"Attack him promptly? No, Harold, that would be doing too much. I have no orders to interfere with him, and besides I should hardly be able to obtain evidence that he or his men had actually made a raid on Mr. Blunt. No, our best plan, if our suspicions are confirmed, will be to slink away, and, once we are back home, help our employer to make other plans. Then we will set a net for the fellow, and one of these days perhaps he will fall into it. In any case we shall be warned of the danger, and after that it will be our own fault if this man is successful. Ah, there is Pepito! I can see his men distinctly. We will move on again."

Away to his right, dimly illuminated by the feeble rays of the moon, a ghostly band of riders could be seen jogging slowly on towards the forest, and a glance told Dudley that the men he saw must be part of the escort which he had brought from the estancia. He shook his reins, pressed his knees into the flanks of his horse, and set the beast in motion. Then his eyes left the silent band riding under the moonlight, and fixed themselves on the forest line ahead. And presently, as the distance decreased, he was able to make out the tops of the trees, which were moving in the breeze, and later even caught the whisper of the leaves, and the distant creak of swaying branches. Down below the summits of the trees the same dark line continued, save for a small break here and there, where the faint light from the sky filtered in between the trees.

Nothing else could be seen, and though he searched every foot of that dark line with his eyes, he discovered nothing to cause him alarm, or to warn him of the dark figures hovering in the forest. For some few feet within the shadow cast by the trees a silent band sat their horses, waiting the word of the squat individual who rode at their head.

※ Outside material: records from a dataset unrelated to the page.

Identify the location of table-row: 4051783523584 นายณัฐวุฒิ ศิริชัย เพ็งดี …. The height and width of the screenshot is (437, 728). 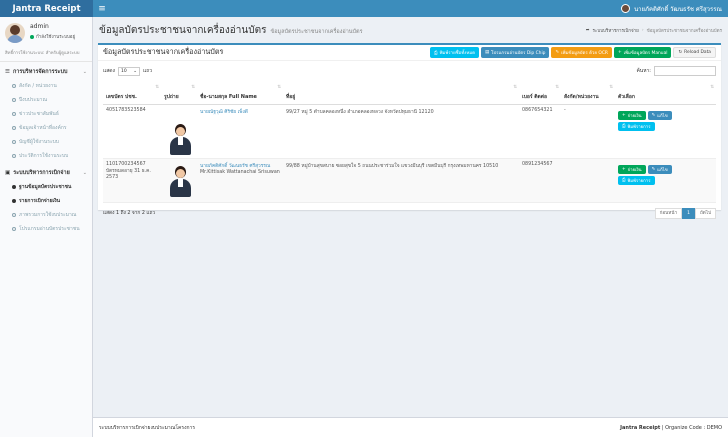
(410, 132).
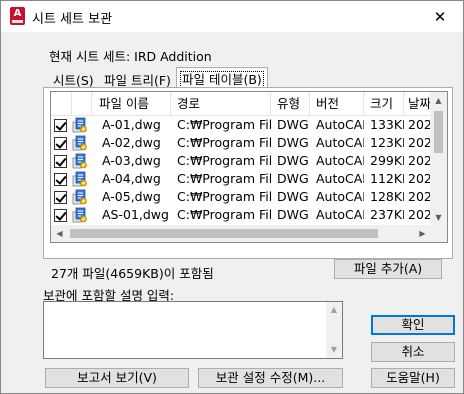 The width and height of the screenshot is (464, 394). I want to click on close-icon: ✕, so click(440, 16).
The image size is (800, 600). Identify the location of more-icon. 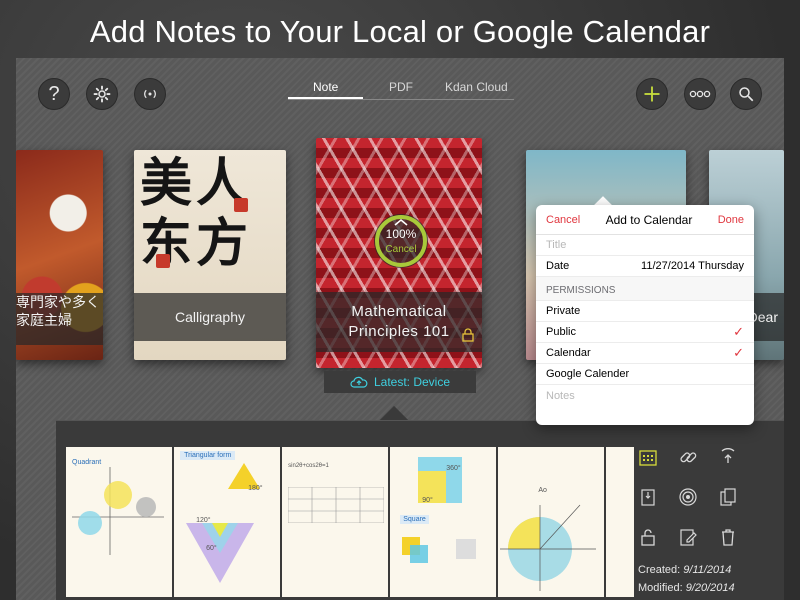
(700, 94).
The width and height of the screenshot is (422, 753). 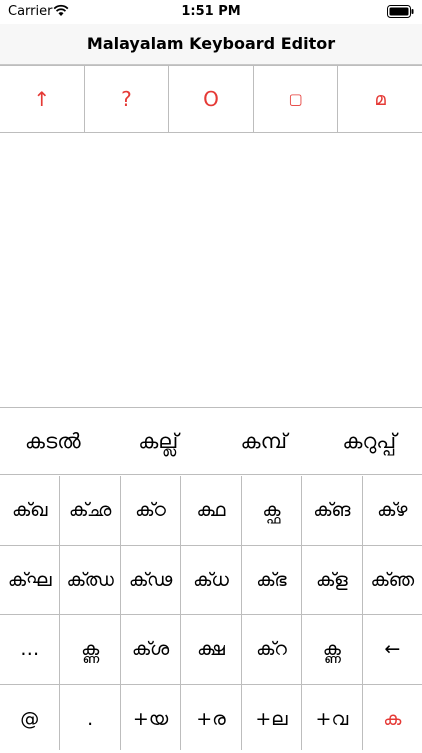 What do you see at coordinates (30, 719) in the screenshot?
I see `at-key: @` at bounding box center [30, 719].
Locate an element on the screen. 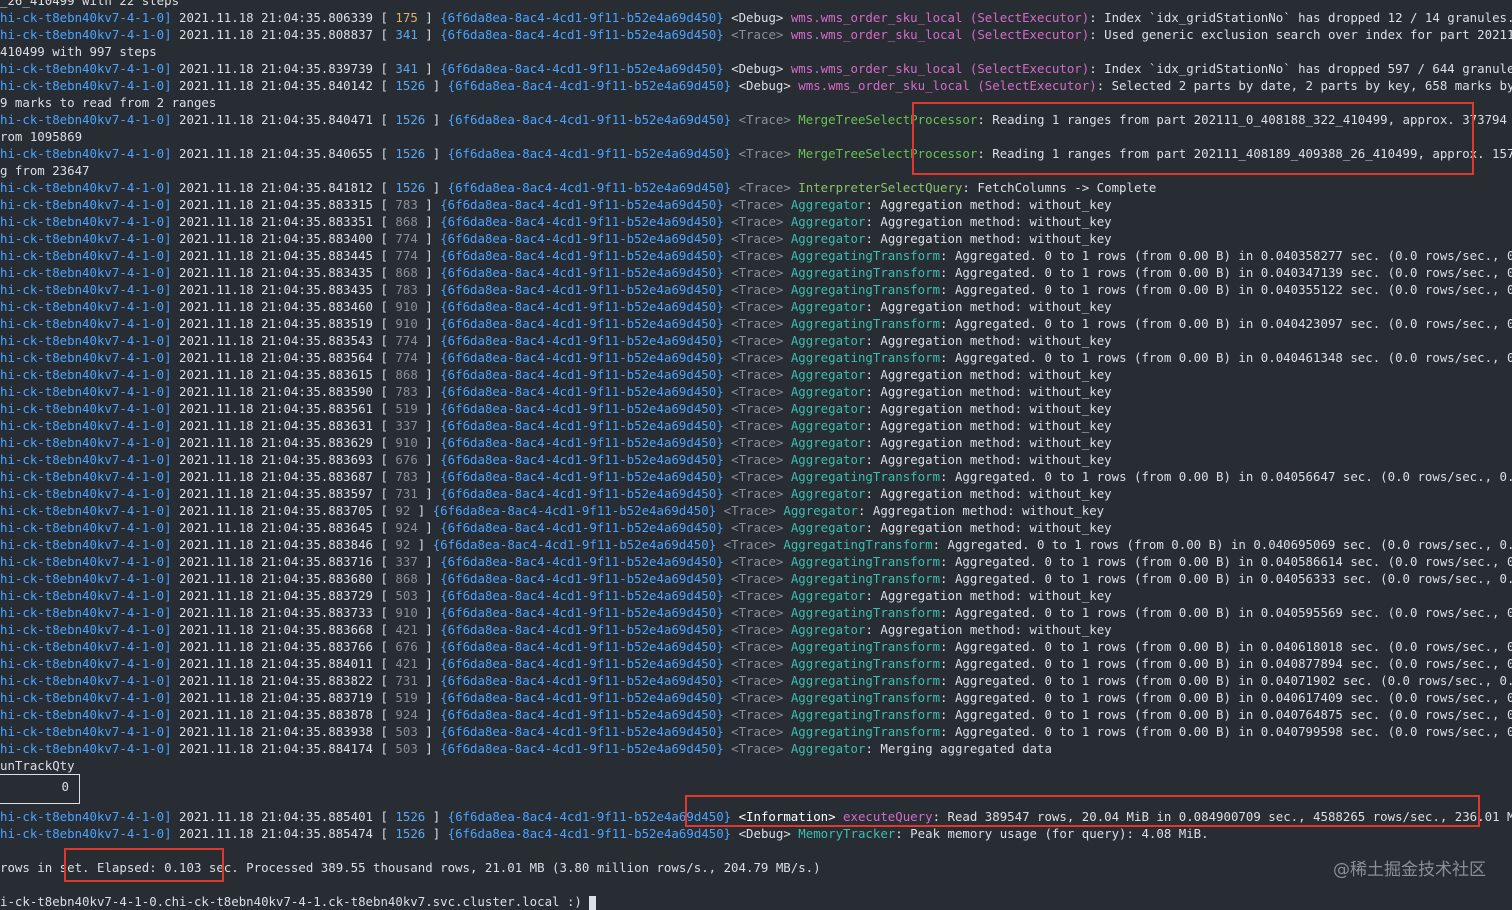 This screenshot has width=1512, height=910. log-thread-id: 503 is located at coordinates (406, 748).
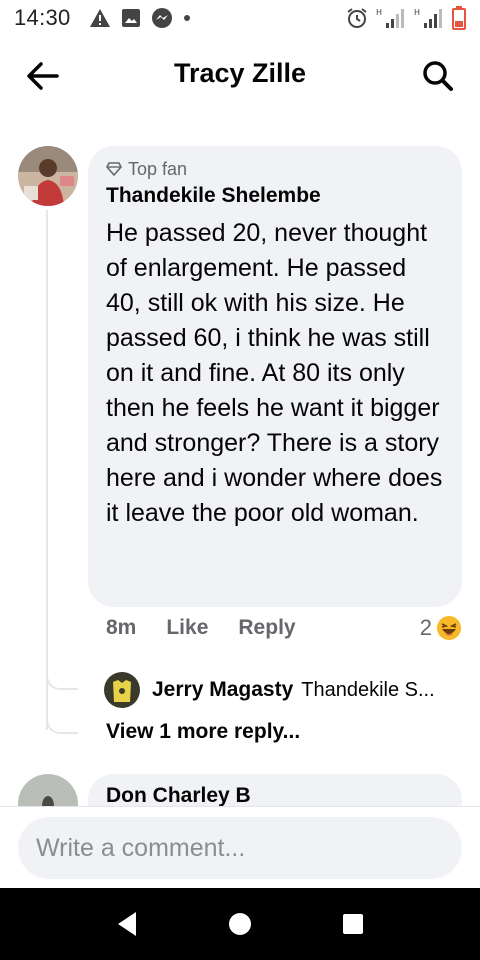 The width and height of the screenshot is (480, 960). I want to click on reply-author: Jerry Magasty, so click(222, 690).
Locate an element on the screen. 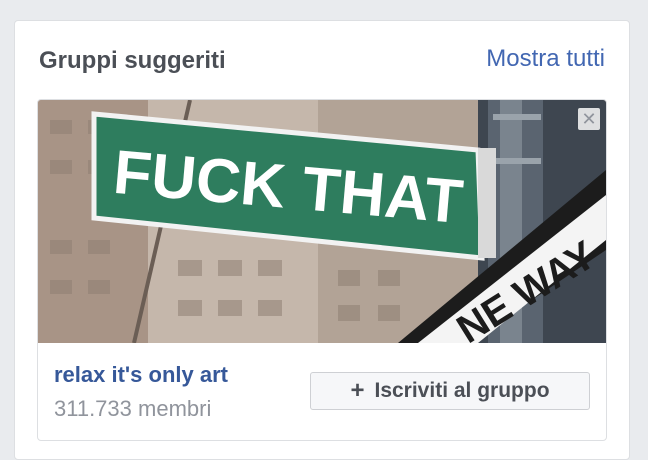 Image resolution: width=648 pixels, height=460 pixels. join-group-button: + Iscriviti al gruppo is located at coordinates (450, 391).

"The fools! To think that they should play so nicely into my hands!" this leader whispered to the man at his elbow. "Here were we, sure that the knaves suspected us, about to ride out with the hope of surprising their camp. Gauchos are the same all over the pampas, and who knows, it is more than likely that their guards would have discovered us, and to take them all would have meant a long and fast gallop across the plains, a thing that neither you nor I like, amico."

A grunt from his companion told this leader that the man heard and assented.

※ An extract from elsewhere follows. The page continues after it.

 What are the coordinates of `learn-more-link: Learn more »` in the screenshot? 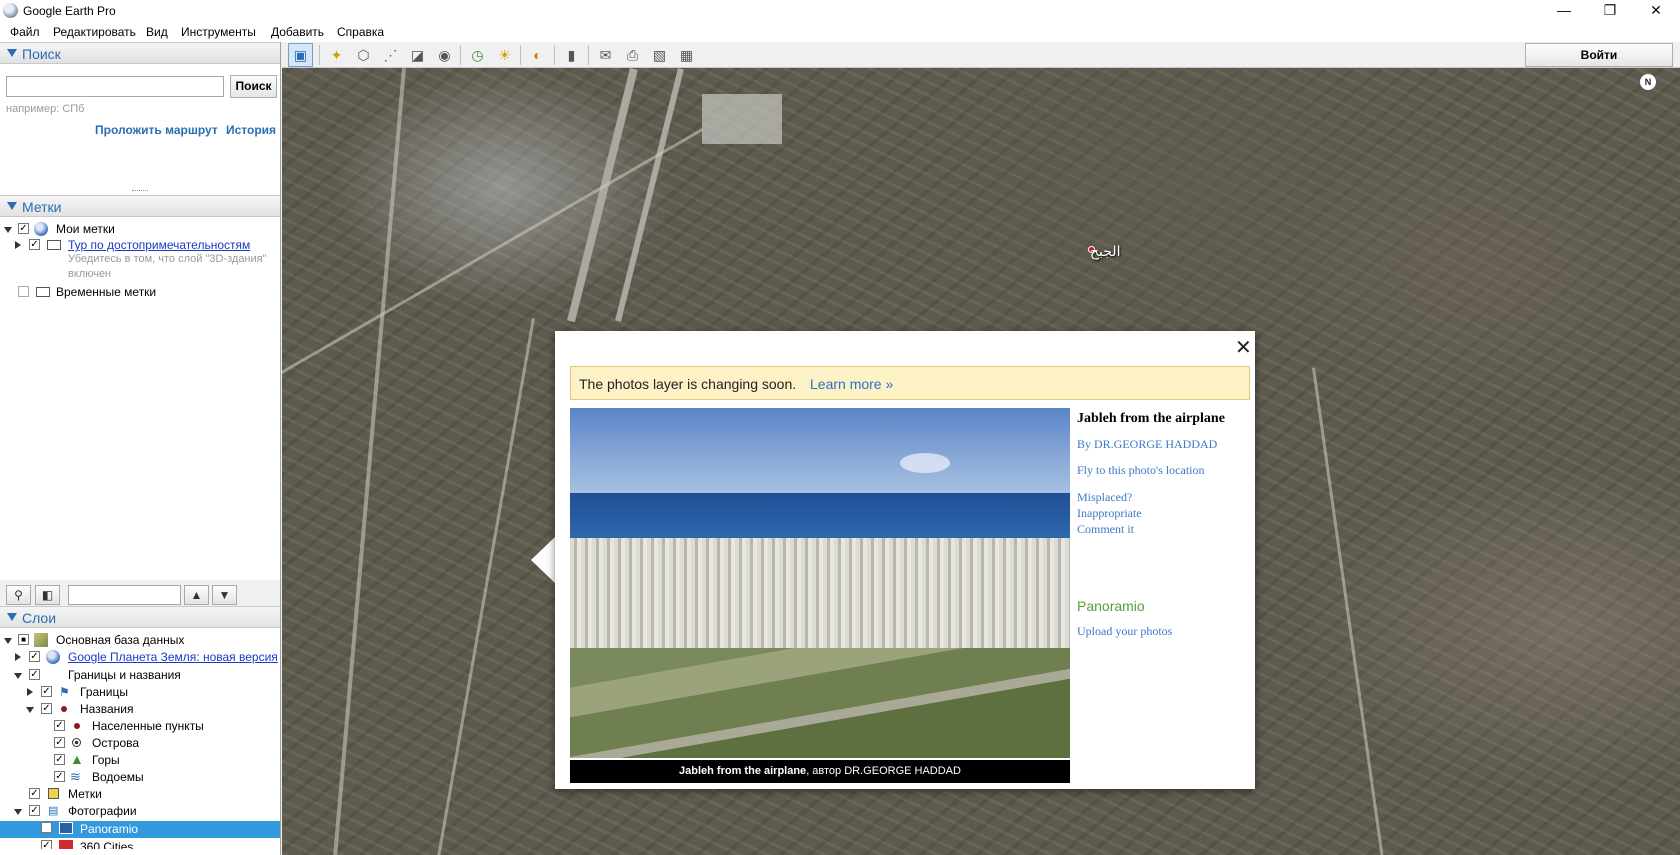 It's located at (852, 384).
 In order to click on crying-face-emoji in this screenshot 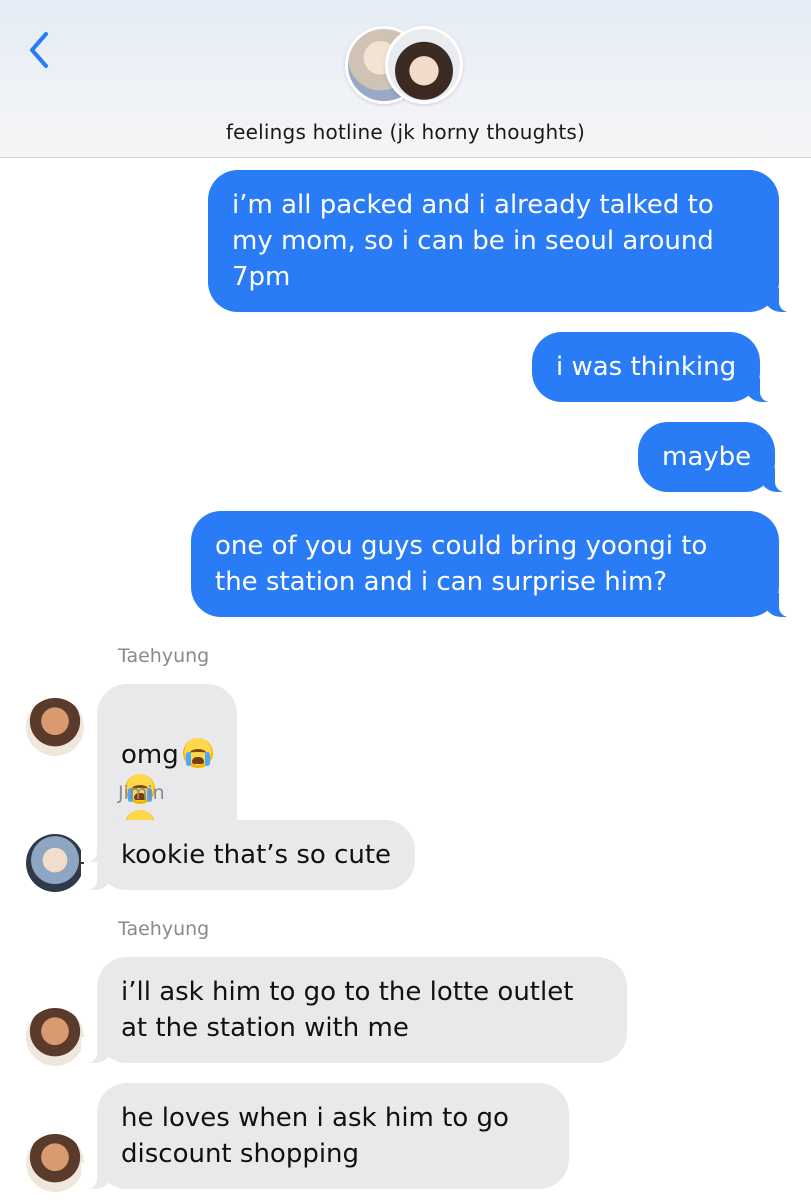, I will do `click(198, 753)`.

"Even a gaucho may be thrown and killed when galloping at night," he answered sourly. "There was Guino, an old comrade, who broke his neck when——"

"Yes, yes, I remember," was the hasty interruption. "But to return to these fools. They have saved us all that trouble. Instead of our riding out and attempting to surprise their camp they come to us. You hear me? They ride to the forest, thereby placing their necks in the noose we have prepared, and showing me plainly that if I was suspicious of them, they also had little faith in me. Good! They shall be captured. You have placed the men?"

"They are in position, señor. They await your whistle."

"And you gave them strict orders to do as I said?"

"They understand what is wanted of them thoroughly. These men are to be captured. Our fellows would sooner kill them at once and have done with them. But you have reasons for saving their lives, and our fellows are not fools."